** Instructions to follow **
Transcribe every line of the records below word for word, leaving out the pictures.

** Pointing records for text and elements **
+++++

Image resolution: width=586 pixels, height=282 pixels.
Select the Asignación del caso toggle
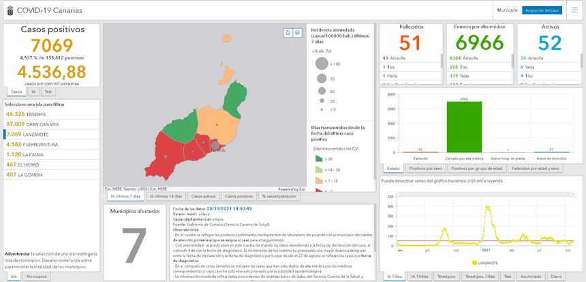tap(542, 11)
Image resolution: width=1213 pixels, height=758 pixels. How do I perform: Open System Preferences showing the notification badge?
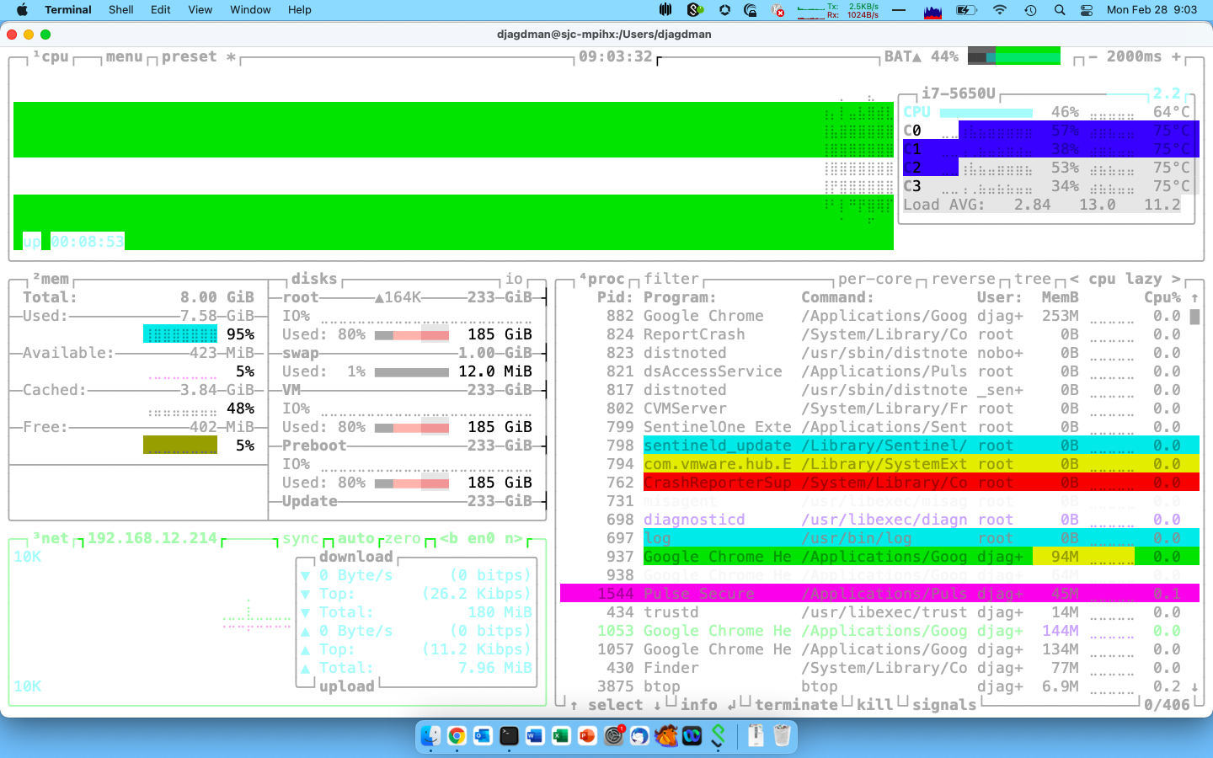click(612, 736)
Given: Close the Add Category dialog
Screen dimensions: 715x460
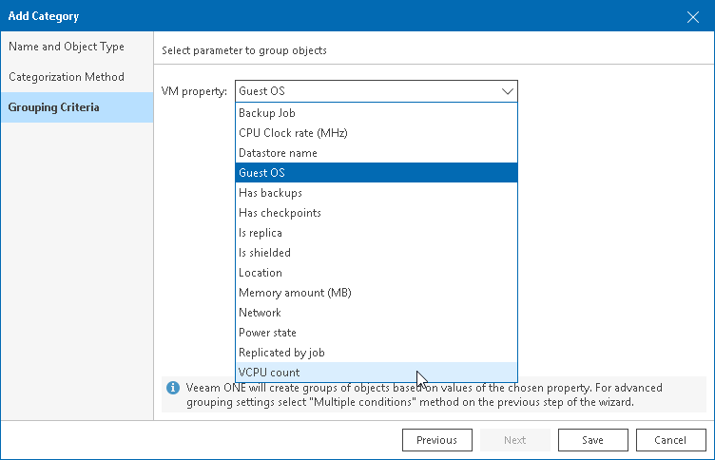Looking at the screenshot, I should coord(693,16).
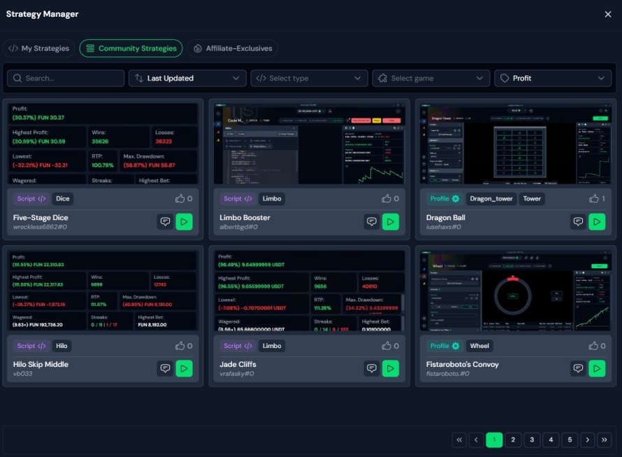This screenshot has height=457, width=622.
Task: Like the Dragon Ball strategy thumbs-up
Action: [593, 198]
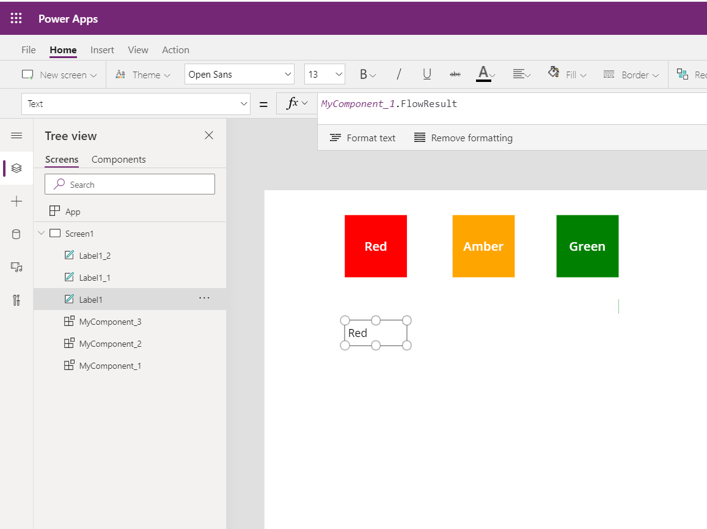
Task: Open the font size dropdown
Action: click(324, 73)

+++++

** Task solution **
Image resolution: width=586 pixels, height=282 pixels.
Select the Asignación del caso toggle
tap(542, 11)
Image resolution: width=1213 pixels, height=758 pixels. How do I perform: Open System Preferences showing the notification badge?
click(612, 736)
Given: Close the Add Category dialog
Screen dimensions: 715x460
Looking at the screenshot, I should coord(693,16).
This screenshot has height=457, width=622.
Task: Like the Dragon Ball strategy thumbs-up
Action: [593, 198]
Task: Open the font size dropdown
Action: click(324, 73)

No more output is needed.